(WHAT YOU ARE ASKED TO DO)
Extend the passage on piracy in Southeast Asia below, writing on from its final sentence.
**** EXTRACTED TEXT
We must recognize that "piracy" was as much an ascriptive label applied especially by the British as a matter of policy in their pacification and colonization of Malaya and Borneo. Piracy was applied to all groups who showed resistance to British colonial procedures and who sought by brute force to gain profit from victims.
This form of piracy was not too much different from the imperialistic policies of the Europeans themselves, whether we talk about the cut-throat and exploitative policies of merchant-mariners or the policies of British administrators and their military henchmen. Such piracy policy later became transformed into a policy of paramountcy. "...This was the theory that the strongest had a legal duty to keep its weaker neighbors in sufficient order to permit trade. ...The roots really lay in a concept of world order that exalted rights of property, of goods in transit or in warehouses, to be free from interference. Since rival claims to sovereign, law-making authority might interfere with rights of property, the 'paramount' power assumed the right, even the 'duty' to oversea questions of dynamic succession." (Alfred Rubin, Piracy, Paramountcy and Protectorates 1974: p. 54)
British policy became transformed into a matter of "protectionism" in which "the mark of a protected state or people...is that it cannot maintain political intercourse with foreign powers except through or by permission of the protecting state." (ibid.: pg. 66) It is not too difficult to see the implicit "White man's burden" and racial superiority behind this kind of policy.
But the prototypical form of piracy has probably had its place in Southeast Asia long before the Europeans took over. It consisted for the most part of sea-going groups, sometimes numbering in the thousands and in the hundreds of craft, who traveled and marauded ships, coastal settlements, and even raids far inland up rivers. This was a cultural adaptation, and fishing and trading were undoubtedly a part of the complex. Families lived on boats, headed by a male elder and several sons or in-laws. Such fleets could hide among the many islets and bays, or escape inland among the many inlets and deltaic tributaries with which they were familiar. Groups that were displaced from their settlements may become "wandering pirates"--sort of sea gypsies.
The principle item of trade of such pirates were slaves, many of whom were inducted into the profession of piracy, and most of whom would be resold in another place on the slave market. They might capture slaves on one shore, and sell them on the opposite shore, or take them in the north and sell them in the south.
Princes kept harems of slaves, concubines--some of whom were recorded to have escaped from a Malay prince to seek safety among the Chinese of Singapore after having been tortured. Chinese themselves have long been pirates on the Nanyang--capturing slaves from the coasts of Fukien province, attacking a Spanish settlement at Manila in 1570 under the leadership of Limahon (Charles Robequain Malaya, Indonesia, Borneo and the Philippines: A Geographical, Economic and Political description of Malaya, the East Indies and the Philippines.London: Longman, Green and Co., Ltd., 1958) and even plundering ships in Singapore harbor in the 19th century. Malay pirates were more numerous. They attacked as far as the Gulf of Tonkin in the 8th Century, using poison arrows, throwing darts and slings.
Piracy was no small part of the prosperity of the Indianized states of Southeast Asia, relying as much on control of commerce as upon the exploitation of a sedentary agricultural substratum. We must consider piracy to have been an acceptable form of "primitive economics" in which relations of trading could easily alternate into raiding.
********
**** DATA LISTING
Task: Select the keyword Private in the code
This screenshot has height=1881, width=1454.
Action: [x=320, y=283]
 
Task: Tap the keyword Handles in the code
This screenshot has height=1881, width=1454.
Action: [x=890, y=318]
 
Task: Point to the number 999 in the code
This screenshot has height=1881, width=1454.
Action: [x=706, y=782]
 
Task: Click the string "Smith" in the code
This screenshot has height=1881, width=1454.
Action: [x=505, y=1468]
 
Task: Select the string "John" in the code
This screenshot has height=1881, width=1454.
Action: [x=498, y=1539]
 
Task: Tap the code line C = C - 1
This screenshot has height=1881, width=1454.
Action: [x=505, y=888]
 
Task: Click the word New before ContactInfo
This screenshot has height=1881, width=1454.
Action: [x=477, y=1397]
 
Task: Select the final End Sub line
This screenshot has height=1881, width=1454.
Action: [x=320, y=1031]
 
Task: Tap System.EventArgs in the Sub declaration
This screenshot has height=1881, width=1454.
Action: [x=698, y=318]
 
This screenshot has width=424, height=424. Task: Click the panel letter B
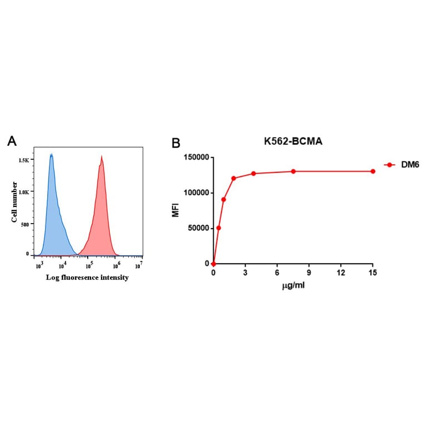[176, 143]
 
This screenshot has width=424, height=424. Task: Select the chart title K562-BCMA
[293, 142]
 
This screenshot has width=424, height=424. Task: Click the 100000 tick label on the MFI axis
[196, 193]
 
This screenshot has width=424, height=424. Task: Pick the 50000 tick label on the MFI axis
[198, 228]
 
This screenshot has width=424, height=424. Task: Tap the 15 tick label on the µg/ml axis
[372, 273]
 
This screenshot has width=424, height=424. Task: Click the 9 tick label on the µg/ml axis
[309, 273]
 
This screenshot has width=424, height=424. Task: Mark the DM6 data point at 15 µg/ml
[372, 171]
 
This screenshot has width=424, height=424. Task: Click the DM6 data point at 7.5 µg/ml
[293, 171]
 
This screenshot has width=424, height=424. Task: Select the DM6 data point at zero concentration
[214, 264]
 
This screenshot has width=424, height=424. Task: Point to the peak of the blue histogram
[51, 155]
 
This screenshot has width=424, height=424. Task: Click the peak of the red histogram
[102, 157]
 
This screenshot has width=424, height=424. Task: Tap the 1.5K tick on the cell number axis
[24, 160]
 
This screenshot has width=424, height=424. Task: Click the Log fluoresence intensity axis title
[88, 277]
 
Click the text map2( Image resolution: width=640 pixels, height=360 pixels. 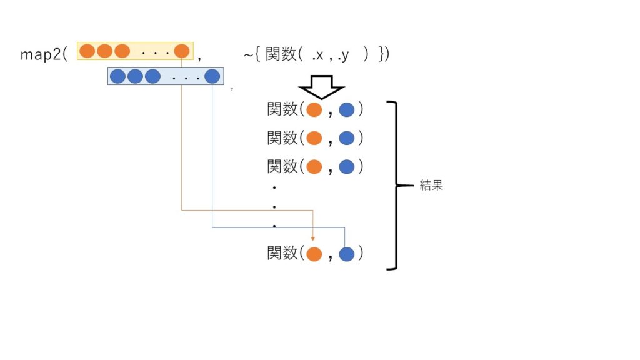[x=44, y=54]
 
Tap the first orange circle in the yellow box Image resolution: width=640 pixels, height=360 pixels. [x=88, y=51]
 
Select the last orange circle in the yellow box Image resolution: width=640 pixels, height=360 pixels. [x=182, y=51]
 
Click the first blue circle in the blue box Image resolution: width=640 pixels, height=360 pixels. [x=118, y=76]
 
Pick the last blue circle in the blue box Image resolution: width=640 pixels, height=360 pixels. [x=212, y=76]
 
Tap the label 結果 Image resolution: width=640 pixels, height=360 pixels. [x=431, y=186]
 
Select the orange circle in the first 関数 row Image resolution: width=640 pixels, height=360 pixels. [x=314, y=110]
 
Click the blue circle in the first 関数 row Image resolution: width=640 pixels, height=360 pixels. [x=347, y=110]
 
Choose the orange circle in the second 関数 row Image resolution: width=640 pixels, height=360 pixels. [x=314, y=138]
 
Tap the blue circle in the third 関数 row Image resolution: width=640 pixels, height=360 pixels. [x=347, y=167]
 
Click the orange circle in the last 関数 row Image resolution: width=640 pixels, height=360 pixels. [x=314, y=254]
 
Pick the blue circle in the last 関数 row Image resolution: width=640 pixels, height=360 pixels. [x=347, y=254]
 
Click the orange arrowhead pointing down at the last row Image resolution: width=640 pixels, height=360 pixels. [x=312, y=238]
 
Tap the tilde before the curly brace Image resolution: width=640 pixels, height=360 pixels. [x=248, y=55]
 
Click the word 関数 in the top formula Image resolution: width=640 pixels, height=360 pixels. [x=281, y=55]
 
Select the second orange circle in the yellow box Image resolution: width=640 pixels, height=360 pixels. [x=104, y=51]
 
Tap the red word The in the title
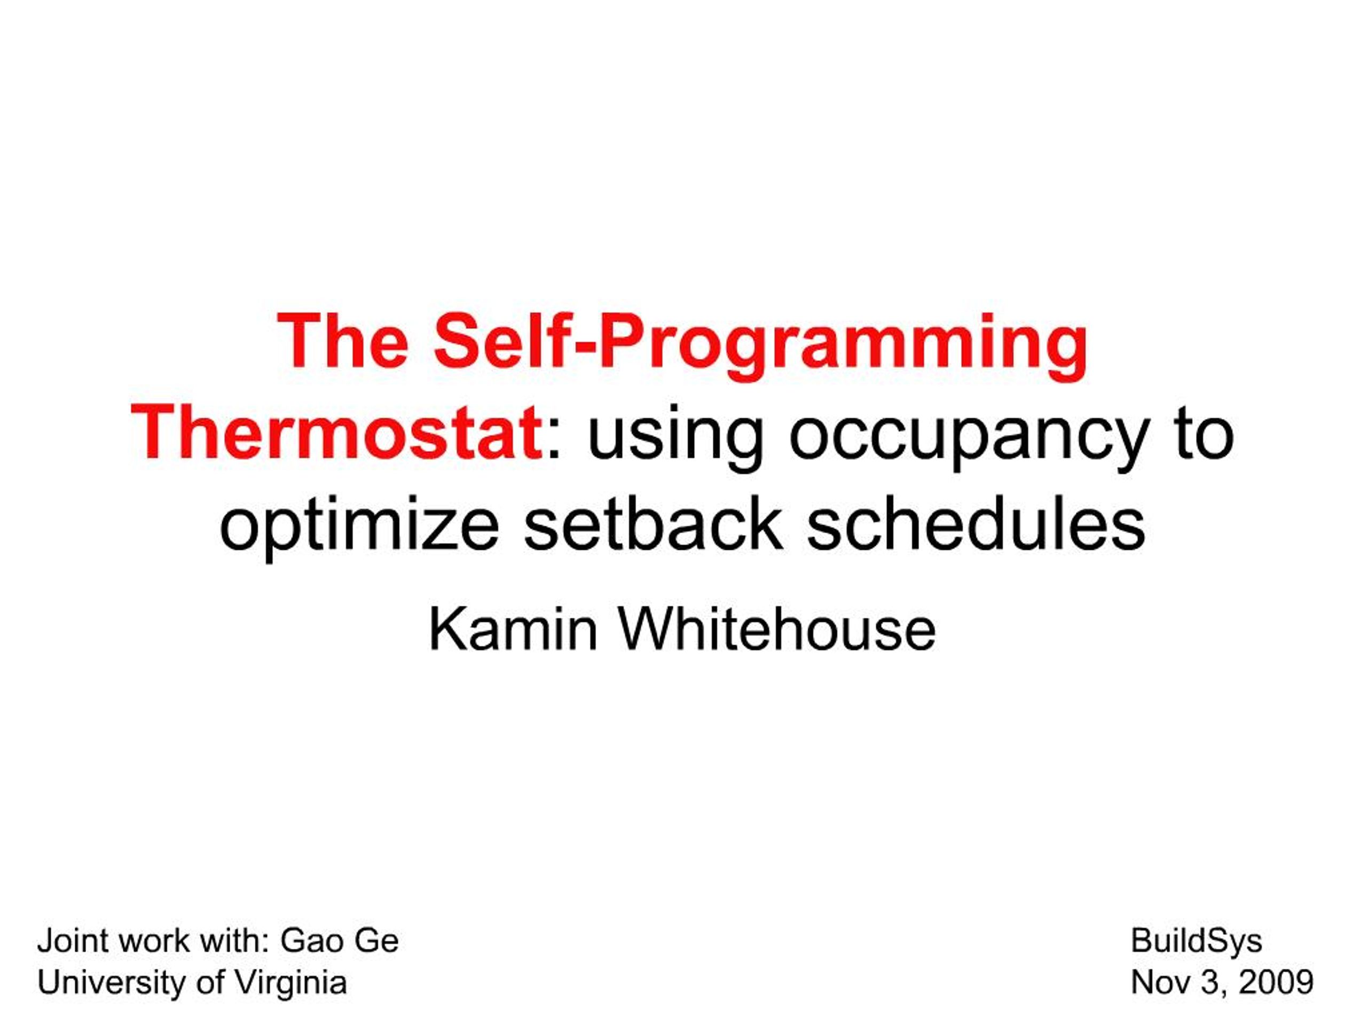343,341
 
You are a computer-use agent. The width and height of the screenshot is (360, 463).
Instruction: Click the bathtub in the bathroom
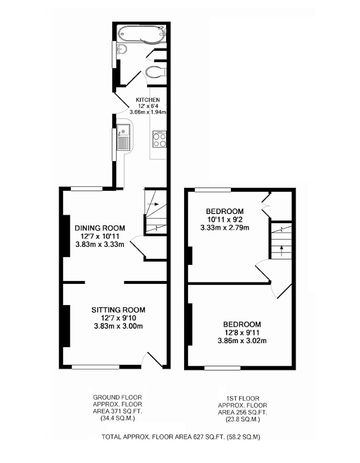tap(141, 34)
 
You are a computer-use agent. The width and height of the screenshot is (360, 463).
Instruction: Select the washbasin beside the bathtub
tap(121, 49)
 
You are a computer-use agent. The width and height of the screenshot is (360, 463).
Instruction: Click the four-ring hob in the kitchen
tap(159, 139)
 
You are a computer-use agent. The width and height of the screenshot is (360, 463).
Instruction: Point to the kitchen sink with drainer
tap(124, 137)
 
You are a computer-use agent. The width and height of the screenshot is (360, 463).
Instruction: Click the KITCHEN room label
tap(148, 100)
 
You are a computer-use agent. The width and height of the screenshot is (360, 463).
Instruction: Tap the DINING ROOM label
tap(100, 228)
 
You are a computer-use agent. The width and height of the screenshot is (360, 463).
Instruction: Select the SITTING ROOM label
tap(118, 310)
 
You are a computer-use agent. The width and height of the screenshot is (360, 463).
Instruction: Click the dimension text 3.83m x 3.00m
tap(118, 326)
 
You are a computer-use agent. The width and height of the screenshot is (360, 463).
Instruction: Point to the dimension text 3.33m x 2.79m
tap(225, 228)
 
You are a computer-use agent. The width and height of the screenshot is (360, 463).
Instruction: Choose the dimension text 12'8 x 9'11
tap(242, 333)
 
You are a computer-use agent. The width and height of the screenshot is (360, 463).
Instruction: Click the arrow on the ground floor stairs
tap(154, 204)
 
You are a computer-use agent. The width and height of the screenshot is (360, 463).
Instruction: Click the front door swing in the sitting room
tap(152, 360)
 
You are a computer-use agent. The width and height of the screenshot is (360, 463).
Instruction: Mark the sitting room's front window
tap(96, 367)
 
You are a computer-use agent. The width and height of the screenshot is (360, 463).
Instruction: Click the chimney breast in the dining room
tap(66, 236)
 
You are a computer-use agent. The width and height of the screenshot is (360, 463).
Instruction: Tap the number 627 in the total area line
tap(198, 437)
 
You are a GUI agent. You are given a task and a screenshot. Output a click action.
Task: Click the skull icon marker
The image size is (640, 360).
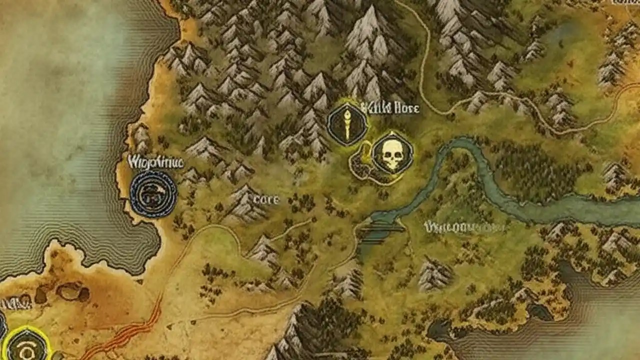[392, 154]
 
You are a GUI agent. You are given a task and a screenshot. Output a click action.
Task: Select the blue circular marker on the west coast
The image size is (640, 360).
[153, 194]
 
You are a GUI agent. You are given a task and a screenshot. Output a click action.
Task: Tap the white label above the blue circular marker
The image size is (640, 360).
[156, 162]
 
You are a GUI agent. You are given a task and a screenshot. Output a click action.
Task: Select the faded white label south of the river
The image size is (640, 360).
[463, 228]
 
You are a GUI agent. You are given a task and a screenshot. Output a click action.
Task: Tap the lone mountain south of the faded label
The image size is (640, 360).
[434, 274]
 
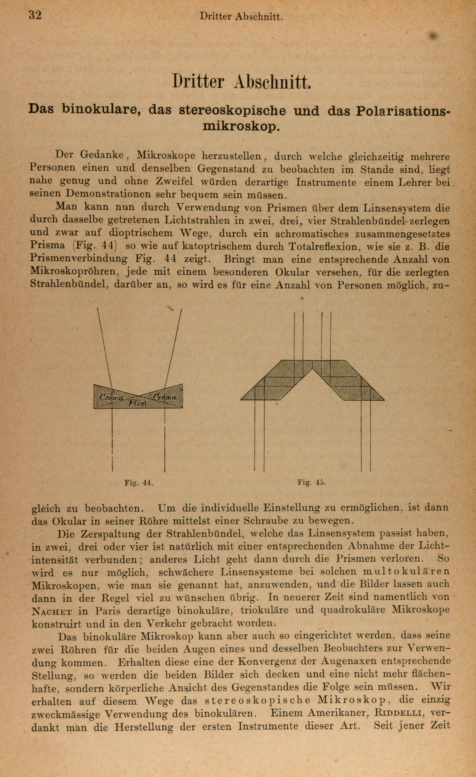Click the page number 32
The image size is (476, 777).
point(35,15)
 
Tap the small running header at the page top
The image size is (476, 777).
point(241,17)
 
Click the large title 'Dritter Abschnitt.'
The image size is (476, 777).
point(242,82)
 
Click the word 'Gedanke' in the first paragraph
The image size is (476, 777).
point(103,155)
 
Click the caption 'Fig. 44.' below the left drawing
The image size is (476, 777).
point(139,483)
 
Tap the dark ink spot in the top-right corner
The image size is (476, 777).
********
(RESULT)
In considering the Mandala states, we must look at the limitations of power yielded by princes who were as much "big men" of prowess as they were "chiefs" whose authority was legitimated by religion. In this we can see certain characteristic patterns that have been identified by Wolters as widely represented features of many parts of early Southeast Asia. Comparative isolation of groups with strong local attachments, cognatic kinship, an indifference towards lineage descent, "and a preoccupation with the present that came from the need to identify in one's own generation those with abnormal spiritual qualities...(1982: pg. 4-9).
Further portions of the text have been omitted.